## Exercise requirements:
Copy out all of the entries below word for word, leaving out the pictures.

◆ ◆ ◆ ◆ ◆ ◆ ◆

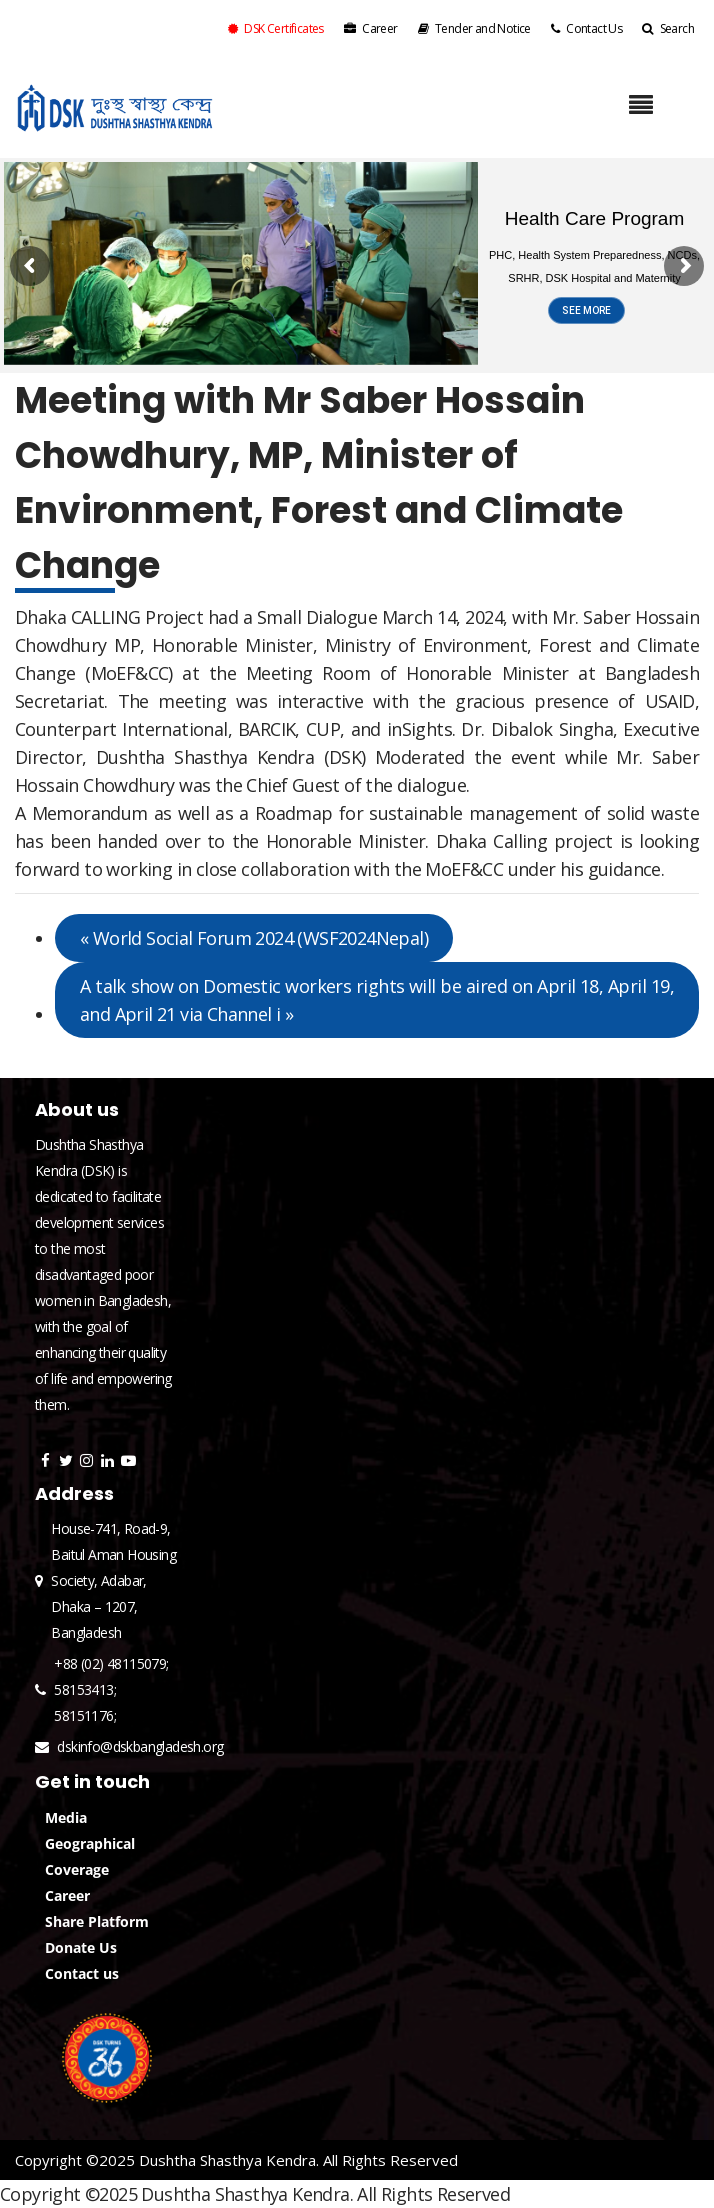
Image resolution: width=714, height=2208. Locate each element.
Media (66, 1817)
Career (371, 28)
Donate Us (81, 1947)
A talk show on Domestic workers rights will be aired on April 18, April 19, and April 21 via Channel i (377, 1000)
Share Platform (97, 1921)
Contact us (82, 1973)
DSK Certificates (276, 28)
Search (668, 28)
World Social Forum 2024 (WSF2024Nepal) (254, 938)
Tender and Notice (474, 28)
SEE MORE (586, 310)
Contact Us (586, 28)
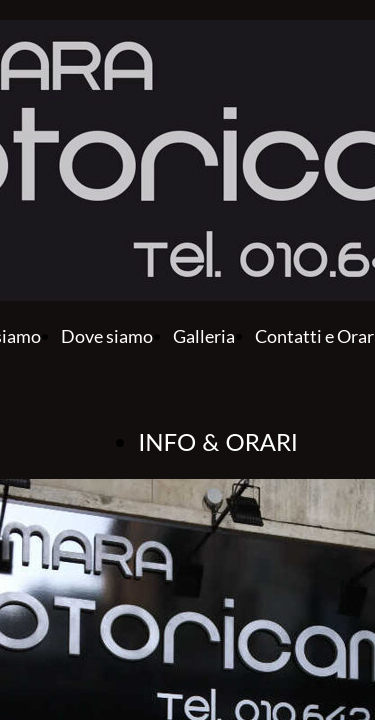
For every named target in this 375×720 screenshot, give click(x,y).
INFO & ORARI (218, 441)
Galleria (204, 336)
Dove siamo (107, 336)
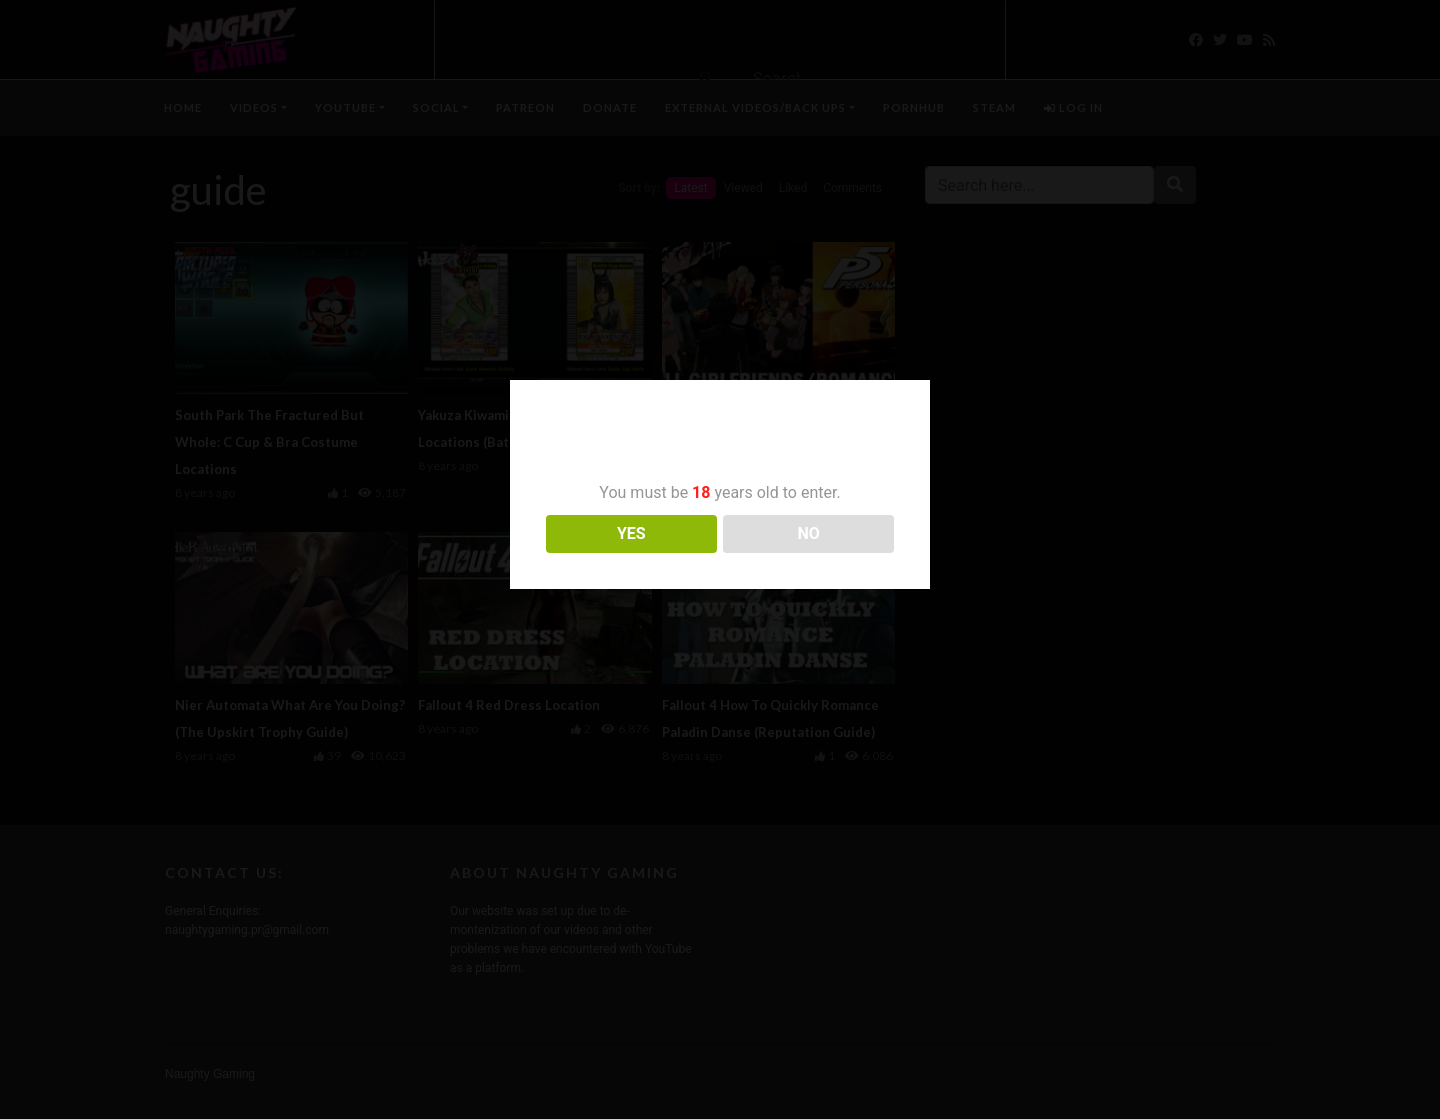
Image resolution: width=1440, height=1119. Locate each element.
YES (631, 533)
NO (809, 533)
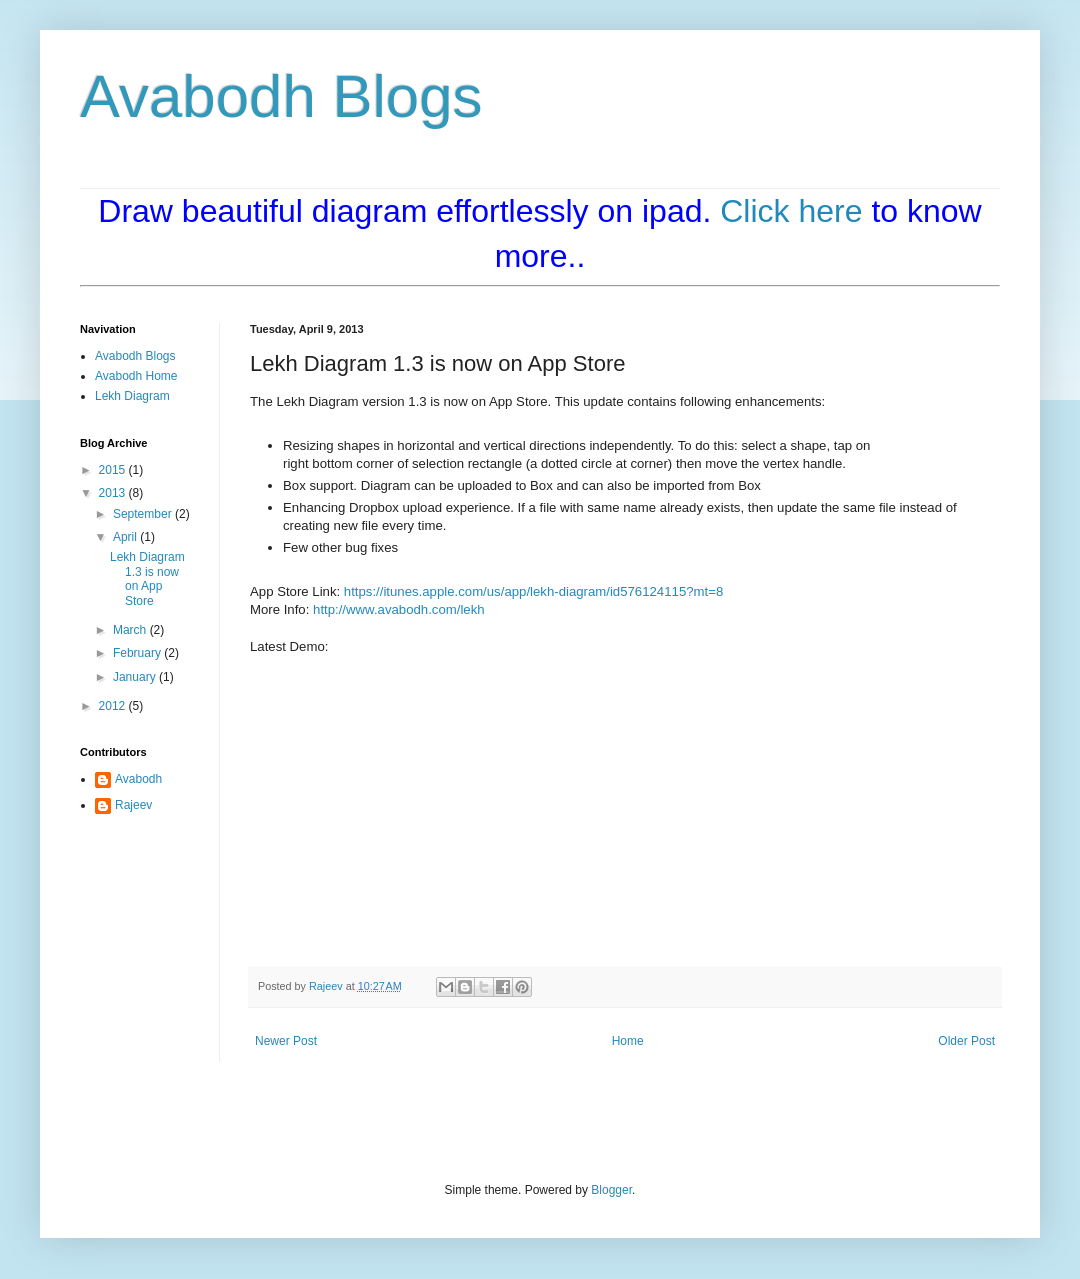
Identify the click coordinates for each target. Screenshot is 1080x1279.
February (138, 653)
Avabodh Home (136, 376)
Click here (791, 211)
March (131, 630)
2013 (114, 493)
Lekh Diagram (132, 396)
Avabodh (138, 779)
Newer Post (286, 1041)
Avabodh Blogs (281, 96)
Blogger (611, 1190)
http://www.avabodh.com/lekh (399, 609)
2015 (114, 470)
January (136, 677)
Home (628, 1041)
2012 (114, 706)
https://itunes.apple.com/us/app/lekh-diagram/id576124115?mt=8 (533, 591)
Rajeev (133, 805)
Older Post (966, 1041)
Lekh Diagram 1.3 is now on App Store (147, 578)
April (126, 537)
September (144, 514)
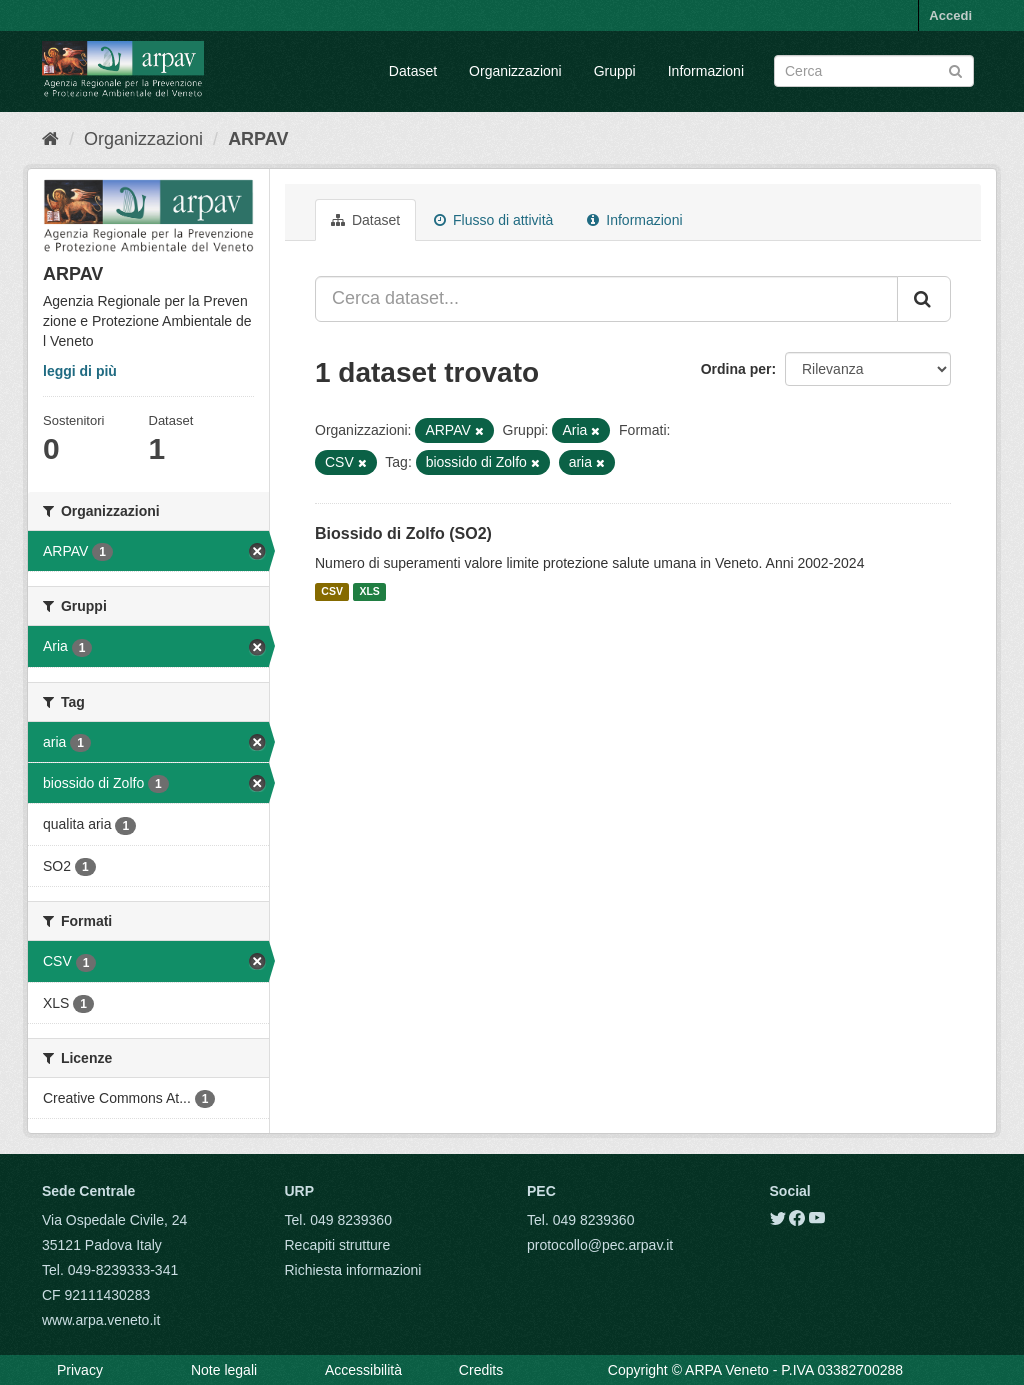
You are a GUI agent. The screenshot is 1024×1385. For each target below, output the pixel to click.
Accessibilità (363, 1370)
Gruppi (615, 71)
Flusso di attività (493, 220)
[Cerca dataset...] (606, 299)
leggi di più (80, 371)
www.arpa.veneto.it (101, 1320)
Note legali (224, 1370)
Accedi (950, 15)
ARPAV (258, 139)
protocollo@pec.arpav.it (600, 1245)
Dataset (413, 71)
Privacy (80, 1370)
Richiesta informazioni (353, 1270)
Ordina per (736, 369)
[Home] (50, 139)
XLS (369, 592)
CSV (332, 592)
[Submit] (955, 69)
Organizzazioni (515, 71)
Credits (481, 1370)
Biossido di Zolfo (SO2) (403, 533)
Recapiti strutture (338, 1245)
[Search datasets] (874, 71)
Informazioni (706, 71)
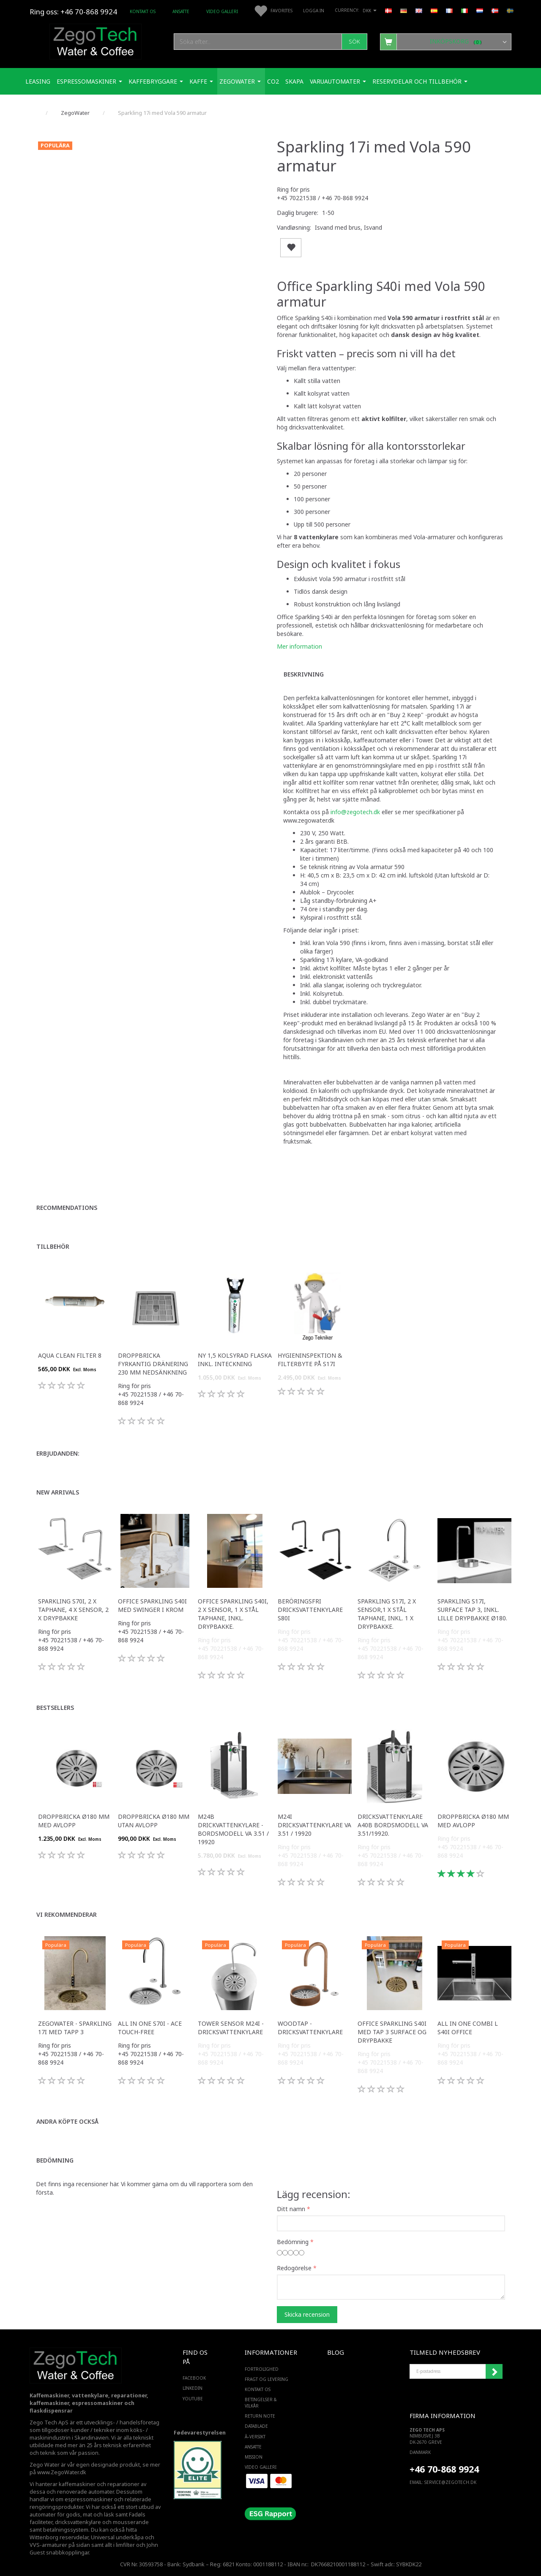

◆ ◆ ◆ ◆ ◆ ◆ ◆

## The completed task:
Image resolution: width=714, height=2208. Locate each element.
Media (66, 1817)
Career (371, 28)
Donate Us (81, 1947)
A talk show on Domestic workers rights will be aired on April 18, April 19, and April 21 via Channel i (377, 1000)
Share Platform (97, 1921)
Contact us (82, 1973)
DSK Certificates (276, 28)
Search (668, 28)
World Social Forum 2024 (WSF2024Nepal) (254, 938)
Tender and Notice (474, 28)
SEE MORE (586, 310)
Contact Us (586, 28)
For every named target in this 375×720 screenshot, give click(x,y).
INFO & ORARI (218, 441)
Galleria (204, 336)
Dove siamo (107, 336)
Image resolution: width=1440, height=1119. Locate each element.
YES (631, 533)
NO (809, 533)
Identify the click coordinates for each target. Screenshot is 1080x1279.
February (138, 653)
Avabodh Home (136, 376)
Click here (791, 211)
March (131, 630)
2013 (114, 493)
Lekh Diagram (132, 396)
Avabodh (138, 779)
Newer Post (286, 1041)
Avabodh Blogs (281, 96)
Blogger (611, 1190)
http://www.avabodh.com/lekh (399, 609)
2015 (114, 470)
January (136, 677)
Home (628, 1041)
2012 (114, 706)
https://itunes.apple.com/us/app/lekh-diagram/id576124115?mt=8 (533, 591)
Rajeev (133, 805)
Older Post (966, 1041)
Lekh Diagram 1.3 is now on App Store (147, 578)
April (126, 537)
September (144, 514)
You are a GUI agent. The screenshot is 1024×1385. For each target below, output the pixel to click.
Accessibilità (363, 1370)
Gruppi (615, 71)
Flusso di attività (493, 220)
[Cerca dataset...] (606, 299)
leggi di più (80, 371)
www.arpa.veneto.it (101, 1320)
Note legali (224, 1370)
Accedi (950, 15)
ARPAV (258, 139)
protocollo@pec.arpav.it (600, 1245)
Dataset (413, 71)
Privacy (80, 1370)
Richiesta informazioni (353, 1270)
Ordina per (736, 369)
[Home] (50, 139)
XLS (369, 592)
CSV (332, 592)
[Submit] (955, 69)
Organizzazioni (515, 71)
Credits (481, 1370)
Biossido di Zolfo (SO2) (403, 533)
Recapiti strutture (338, 1245)
[Search datasets] (874, 71)
Informazioni (706, 71)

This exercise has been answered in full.